Ulrich Schlüer ist in der Schweiz nicht unbedingt als Sympathieträger bekannt. Seine klare politische Ausrichtung, die insbesondere die nationale Souveränität und strenge Nichteinmischung in internationalen Organisationen, dazu eine konservative Grundhaltung umfasst, hat ihn sehr of Angriffen ausgesetzt. Schlüer ist promovierter Historiker, war Gymnasiallehrer für Geschichte und auf allen Ebenen der Schweizer Politik aktiv. Er ist darüber hinaus Herausgeber und Chefredakteur des Magazins Schweizerzeit [3].

Ich fand das Gespräch so interessant, dass ich es transkribierte. Teilweise weiche ich von den im Original gewählten Worten ab, um eine verbesserte Lesbarkeit zu gewährleisten. Den Sinn der Aussagen habe ich weitestgehend nicht zu verfälschen versucht.

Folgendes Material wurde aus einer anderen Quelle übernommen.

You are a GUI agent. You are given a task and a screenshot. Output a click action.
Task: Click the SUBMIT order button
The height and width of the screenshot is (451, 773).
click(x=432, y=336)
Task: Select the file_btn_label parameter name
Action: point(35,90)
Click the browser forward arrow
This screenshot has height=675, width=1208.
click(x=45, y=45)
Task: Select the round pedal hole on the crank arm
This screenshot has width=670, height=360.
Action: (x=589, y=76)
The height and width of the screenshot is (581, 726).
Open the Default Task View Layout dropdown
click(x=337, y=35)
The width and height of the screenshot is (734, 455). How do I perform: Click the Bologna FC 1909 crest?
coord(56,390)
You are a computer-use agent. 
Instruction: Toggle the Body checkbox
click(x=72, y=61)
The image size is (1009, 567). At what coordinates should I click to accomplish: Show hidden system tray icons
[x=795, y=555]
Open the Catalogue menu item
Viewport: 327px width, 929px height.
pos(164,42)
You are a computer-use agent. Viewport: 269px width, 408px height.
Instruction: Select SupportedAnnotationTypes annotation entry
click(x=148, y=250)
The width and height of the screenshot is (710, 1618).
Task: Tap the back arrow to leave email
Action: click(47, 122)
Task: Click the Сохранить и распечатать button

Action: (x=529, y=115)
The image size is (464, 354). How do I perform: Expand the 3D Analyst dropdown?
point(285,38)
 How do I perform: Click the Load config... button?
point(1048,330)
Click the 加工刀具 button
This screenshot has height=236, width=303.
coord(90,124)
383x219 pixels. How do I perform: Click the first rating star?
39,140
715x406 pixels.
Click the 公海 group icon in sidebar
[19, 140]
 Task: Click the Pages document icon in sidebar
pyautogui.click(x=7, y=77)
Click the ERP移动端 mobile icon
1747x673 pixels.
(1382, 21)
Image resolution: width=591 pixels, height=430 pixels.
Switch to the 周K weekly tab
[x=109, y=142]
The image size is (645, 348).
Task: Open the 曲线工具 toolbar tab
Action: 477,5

Das Interview - Teil III. Schweizer Sympathisanten der sozialistischen Staaten des Ostblocks

Ulrich Schlüer: "Neben den eigentlichen Spionagefällen gab es noch eine andere Erscheinung. Man könnte sagen es waren 'politische Pilgerfahrten'. Die Teilnehmer hatten sich jeweils als Friedenspolitiker auf Ostmission und ähnlich bezeichnet. Vielleicht war tatsächlich ein gewisser Idealismus mit dabei. Gerne ein Paar Bemerkungen auch dazu. Hat es das gegeben und in welchem Ausmass. Danach wollen wir uns auch darüber unterhalten, was die Leute, die auf solchen Missionsfahrten mit dabei waren, heute tun."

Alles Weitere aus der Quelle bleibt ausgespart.